There is no ‘cast iron’ defence available for any company that has engaged a supplier that is complicit in slavery, child labour, or abuses of workers’ safety or rights. A contract that only indemnifies the purchasing company for the failings or criminal behaviour of a supplier is unlikely to limit or defuse blame or keep a corporate reputation intact.
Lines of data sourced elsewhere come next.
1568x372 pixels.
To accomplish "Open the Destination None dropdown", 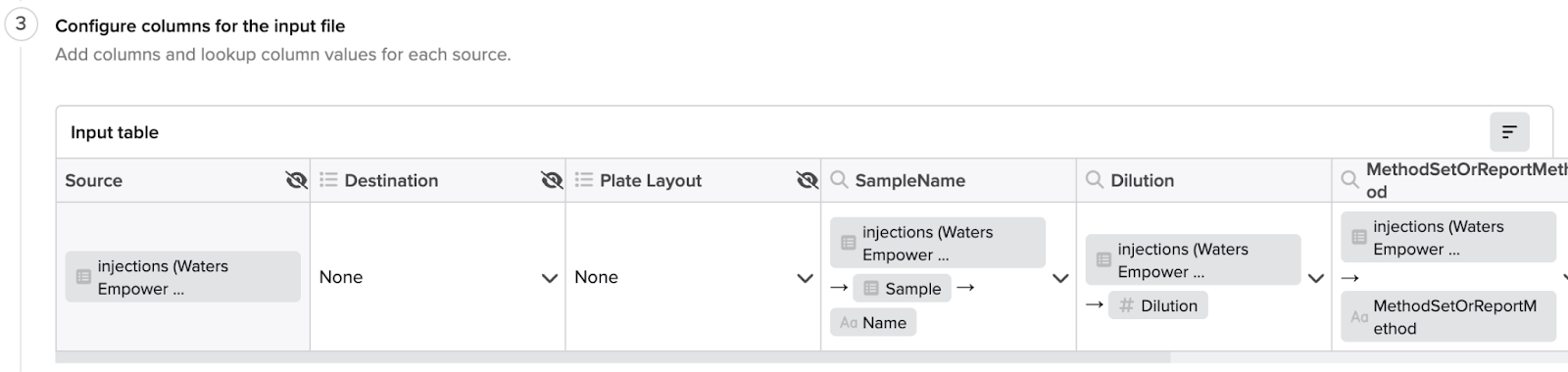I will (438, 277).
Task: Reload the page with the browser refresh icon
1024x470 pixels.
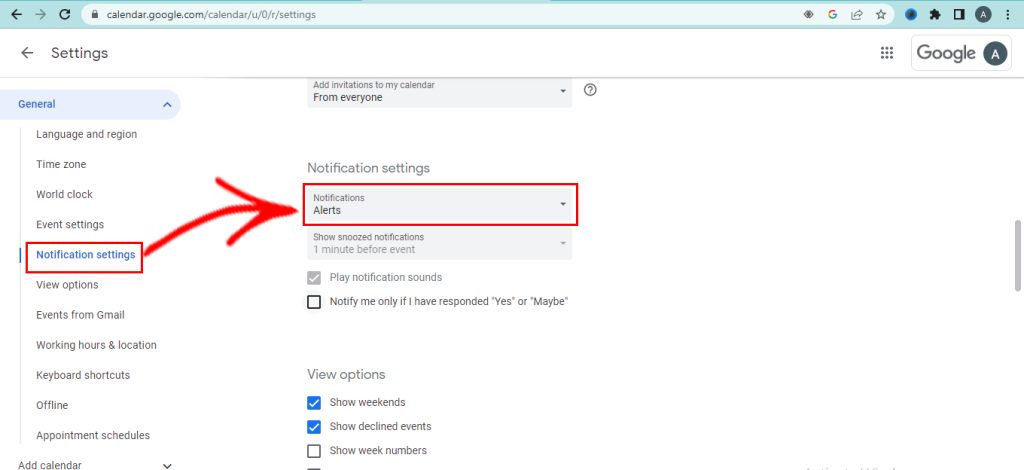Action: pos(65,15)
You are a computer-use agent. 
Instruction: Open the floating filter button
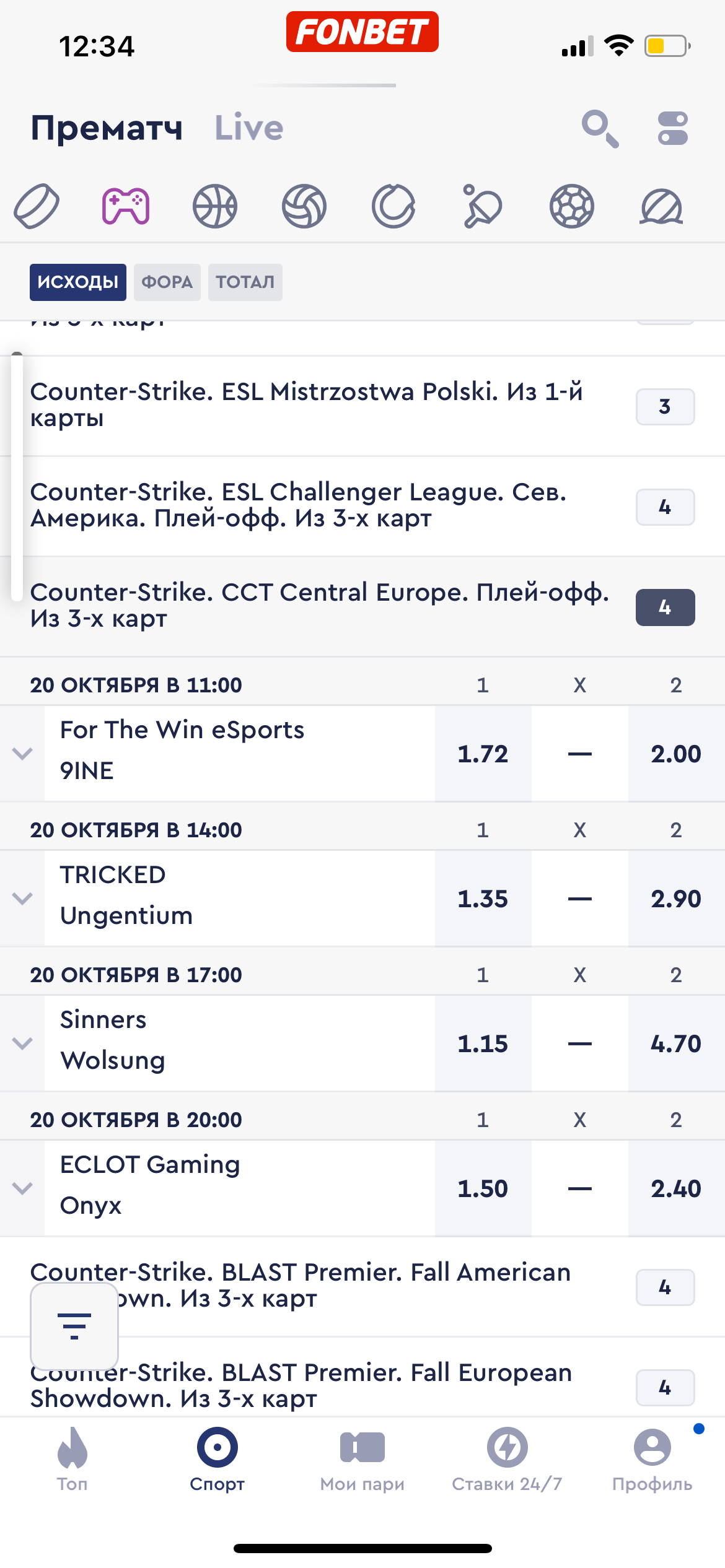click(74, 1326)
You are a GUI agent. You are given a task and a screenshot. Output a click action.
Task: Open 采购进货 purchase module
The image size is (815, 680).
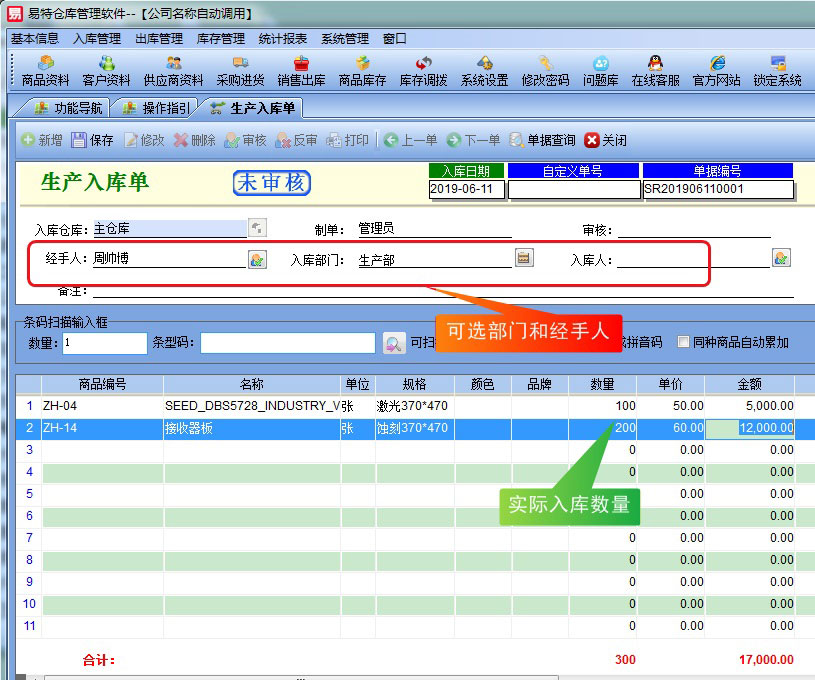(x=240, y=71)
Also – and even if such a contract can be enforced in a foreign jurisdiction with a possibly very different legal system – it may be difficult to obtain a damage award (and probably years after the fact).

However, says Albrecht, a company may be able to limit the damage that it may suffer as a result of its relationship with that supplier if it can show that there might be exceptional circumstances as to why it wasn’t aware of the behaviour or conduct and that it acted diligently.

‘If a company can show that it would normally conduct a site visit prior to formally engaging any new supplier, and that it would usually conduct annual or regular checks thereafter, it may be able to mitigate some of the damage as this could demonstrate that the company has robust vetting processes in place and takes supply chain monitoring seriously,’ he says.

Albrecht adds that if a company only does a site visit at the beginning when it is about to engage the company as a supplier and there is no subsequent follow-up or monitoring, this is unlikely to prove much of a defence.